Lab Members

Sophie Chu
Staff Research Associate
shuhuic@uci.edu
I am investigating the role of complement activation and subsequent inflammation in Alzheimer’s Disease by using in vivo models, such as triple transgenic and Tg2576 mouse models. I utilize sectioning of brain tissues, immunostaining of sections, and data analysis to study the pathology of transgenic mice. Also I participate in animal husbandry, breeding, and mouse colony maintenence and genotype transgenic mice by PCR and QPCR for breeding.

Tiffany Petrisko Ph.D.
Postdoctoral Researcher
tiffany.petrisko@uci.edu
My research interests focus on understanding the role of neural-immune communication in the development, progression, and exacerbation of neurological disorders. The complement system is not only a critical part of the innate immune system but is also required for proper neurodevelopment. However, aberrant activation of the complement system in neurological diseases, such as Alzheimer’s disease, can increase neuroinflammation and further promote disease pathology as well as excessive synaptic pruning, enhancing cognitive decline.
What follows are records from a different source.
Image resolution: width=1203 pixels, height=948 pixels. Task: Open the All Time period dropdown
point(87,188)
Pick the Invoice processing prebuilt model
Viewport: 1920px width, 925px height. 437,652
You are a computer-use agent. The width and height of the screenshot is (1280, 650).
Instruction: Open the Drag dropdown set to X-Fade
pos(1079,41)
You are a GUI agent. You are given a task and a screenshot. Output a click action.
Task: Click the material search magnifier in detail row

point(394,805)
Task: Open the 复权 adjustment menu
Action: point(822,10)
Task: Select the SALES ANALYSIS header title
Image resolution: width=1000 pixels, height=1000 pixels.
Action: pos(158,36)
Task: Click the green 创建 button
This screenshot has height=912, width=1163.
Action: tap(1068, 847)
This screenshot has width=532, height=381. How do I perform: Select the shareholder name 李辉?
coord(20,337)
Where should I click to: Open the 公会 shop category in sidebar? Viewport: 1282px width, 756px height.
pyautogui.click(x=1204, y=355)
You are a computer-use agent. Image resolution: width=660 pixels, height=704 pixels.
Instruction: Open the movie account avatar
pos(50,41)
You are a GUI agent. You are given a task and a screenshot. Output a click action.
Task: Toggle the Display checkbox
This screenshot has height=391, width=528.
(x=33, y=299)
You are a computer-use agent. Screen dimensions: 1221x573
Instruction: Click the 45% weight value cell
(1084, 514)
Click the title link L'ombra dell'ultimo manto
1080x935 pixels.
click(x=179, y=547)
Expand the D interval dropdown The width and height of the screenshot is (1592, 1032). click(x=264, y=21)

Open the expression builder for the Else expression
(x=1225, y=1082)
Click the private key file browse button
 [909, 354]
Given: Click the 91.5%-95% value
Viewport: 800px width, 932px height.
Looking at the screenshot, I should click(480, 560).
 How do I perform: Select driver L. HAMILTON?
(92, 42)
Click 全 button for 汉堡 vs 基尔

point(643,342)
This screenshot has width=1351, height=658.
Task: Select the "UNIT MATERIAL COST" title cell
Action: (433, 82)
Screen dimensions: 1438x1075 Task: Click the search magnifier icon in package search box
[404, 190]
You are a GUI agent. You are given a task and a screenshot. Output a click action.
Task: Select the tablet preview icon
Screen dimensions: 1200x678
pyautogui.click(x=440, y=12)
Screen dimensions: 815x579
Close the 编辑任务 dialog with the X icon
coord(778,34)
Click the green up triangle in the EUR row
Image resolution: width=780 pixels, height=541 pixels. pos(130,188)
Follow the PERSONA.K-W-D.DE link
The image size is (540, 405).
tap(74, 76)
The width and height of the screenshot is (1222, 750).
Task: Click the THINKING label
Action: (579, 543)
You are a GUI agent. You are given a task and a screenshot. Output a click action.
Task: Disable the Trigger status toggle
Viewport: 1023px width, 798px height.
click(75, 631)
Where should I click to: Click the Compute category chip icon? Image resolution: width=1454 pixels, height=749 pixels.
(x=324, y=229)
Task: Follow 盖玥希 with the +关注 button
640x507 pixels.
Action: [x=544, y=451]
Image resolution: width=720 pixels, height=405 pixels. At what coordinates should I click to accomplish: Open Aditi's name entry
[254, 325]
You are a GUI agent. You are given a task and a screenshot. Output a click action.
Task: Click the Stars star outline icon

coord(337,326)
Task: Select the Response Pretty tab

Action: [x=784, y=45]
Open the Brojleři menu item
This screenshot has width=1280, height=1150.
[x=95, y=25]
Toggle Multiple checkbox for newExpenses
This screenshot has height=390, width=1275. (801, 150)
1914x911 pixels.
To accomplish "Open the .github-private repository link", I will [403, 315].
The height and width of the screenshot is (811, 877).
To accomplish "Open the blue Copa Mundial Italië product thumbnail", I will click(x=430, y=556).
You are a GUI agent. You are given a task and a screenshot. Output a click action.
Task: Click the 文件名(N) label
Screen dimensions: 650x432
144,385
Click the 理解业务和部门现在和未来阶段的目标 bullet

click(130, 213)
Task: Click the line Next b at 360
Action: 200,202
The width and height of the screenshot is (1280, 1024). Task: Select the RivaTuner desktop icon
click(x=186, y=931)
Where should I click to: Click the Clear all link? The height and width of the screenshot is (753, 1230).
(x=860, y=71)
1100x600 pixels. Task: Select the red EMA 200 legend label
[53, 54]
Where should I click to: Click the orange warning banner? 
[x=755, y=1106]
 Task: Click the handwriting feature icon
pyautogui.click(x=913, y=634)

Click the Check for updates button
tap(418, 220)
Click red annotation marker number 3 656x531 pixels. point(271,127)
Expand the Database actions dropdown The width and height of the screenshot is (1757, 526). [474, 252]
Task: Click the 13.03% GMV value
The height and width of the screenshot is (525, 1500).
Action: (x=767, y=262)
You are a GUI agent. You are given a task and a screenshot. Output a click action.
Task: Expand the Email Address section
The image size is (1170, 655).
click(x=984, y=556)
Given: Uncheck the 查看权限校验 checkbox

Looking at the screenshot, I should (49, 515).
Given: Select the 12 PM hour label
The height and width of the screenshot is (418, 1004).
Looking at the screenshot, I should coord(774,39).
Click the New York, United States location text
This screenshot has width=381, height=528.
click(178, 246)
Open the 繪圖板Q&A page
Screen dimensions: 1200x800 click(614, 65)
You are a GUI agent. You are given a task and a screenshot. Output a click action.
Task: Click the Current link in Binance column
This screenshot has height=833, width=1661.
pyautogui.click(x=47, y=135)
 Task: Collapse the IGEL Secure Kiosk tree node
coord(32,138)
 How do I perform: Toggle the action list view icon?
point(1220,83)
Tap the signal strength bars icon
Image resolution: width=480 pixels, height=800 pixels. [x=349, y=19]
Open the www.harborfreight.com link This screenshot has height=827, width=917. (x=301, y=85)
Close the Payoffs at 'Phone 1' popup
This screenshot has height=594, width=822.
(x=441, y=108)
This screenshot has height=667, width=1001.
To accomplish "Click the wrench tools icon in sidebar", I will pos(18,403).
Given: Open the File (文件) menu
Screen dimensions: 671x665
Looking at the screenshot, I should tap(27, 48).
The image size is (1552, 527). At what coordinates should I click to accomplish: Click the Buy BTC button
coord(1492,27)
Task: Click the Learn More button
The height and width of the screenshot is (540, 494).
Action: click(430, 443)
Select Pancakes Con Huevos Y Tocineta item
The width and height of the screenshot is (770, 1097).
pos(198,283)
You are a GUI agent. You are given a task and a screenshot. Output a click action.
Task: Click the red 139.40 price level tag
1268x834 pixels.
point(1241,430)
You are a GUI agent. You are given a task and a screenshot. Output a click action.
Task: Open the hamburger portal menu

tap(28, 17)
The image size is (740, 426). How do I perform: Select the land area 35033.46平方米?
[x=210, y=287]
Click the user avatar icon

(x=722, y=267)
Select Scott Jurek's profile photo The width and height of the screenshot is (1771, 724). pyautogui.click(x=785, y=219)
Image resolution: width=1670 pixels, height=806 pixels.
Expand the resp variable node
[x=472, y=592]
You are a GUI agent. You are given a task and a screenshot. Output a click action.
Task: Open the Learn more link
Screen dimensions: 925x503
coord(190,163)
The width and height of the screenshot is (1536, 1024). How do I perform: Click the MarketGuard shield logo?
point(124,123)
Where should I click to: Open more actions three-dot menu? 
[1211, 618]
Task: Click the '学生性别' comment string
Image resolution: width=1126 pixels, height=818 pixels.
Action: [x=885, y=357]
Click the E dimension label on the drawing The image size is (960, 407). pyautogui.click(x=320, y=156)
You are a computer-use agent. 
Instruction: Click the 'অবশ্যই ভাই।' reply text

Currently, my work in the Tenner lab aims at delineating the role of the complement initiator protein, C1q, to determine if it may exert protective effects in the early stages of Alzheimer’s disease. I am also interested in the bi-directional communication between the nervous system and peripheral immune system. To this end, I also explore the effect of complement deletion on the microbiome, and if these changes in the microbiome may influence cognition. I am also exploring the effects of an antiviral response on the healthy, gaining, and AD brain and the role of the complement system in initiating, maintaining, and ending a cerebral immune response. Other studies focus on the role of the of the peripheral antiviral immune response to the progression of AD and the role of the complement system in modulating both peripheral and cerebral immune responses. Additionally, I am examining the effect of complement inhibition or deletion on perineruonal nets (PNNs) in multiple AD mouse models to further refine both the role of complement in the nervous system, as well as the relationship between PNNs, microglia, neuroinflammation, and cognitive function. 
 
Angela Gomez Arboledas Ph.D.
Postdoctoral Researcher/ Model-AD Project Scientist 
agomezar@uci.edu
There is strong evidence that neuroinflammation and the complement system are key components in the development of Alzheimer’s disease (AD). This, together with the excessive synaptic loss that has been described during the pathogenesis of AD, made me focused on exploring the relationship between glial cells and complement system in this devastating disease. To this end, I am studying the effect of C5a-C5aR1 signaling on excessive synaptic pruning mediated by microglial cells in a mouse model of Alzheimer’s disease. In addition, I am also studying the effect of a C5aR1 antagonist not only in the pathogenesis of AD, but specifically, in the activation of astroglial and microglial cells, with the latest objective of trying to better understand the role of these glial cells in Alzheimer’s disease and identify therapeutic targets for the human disorder.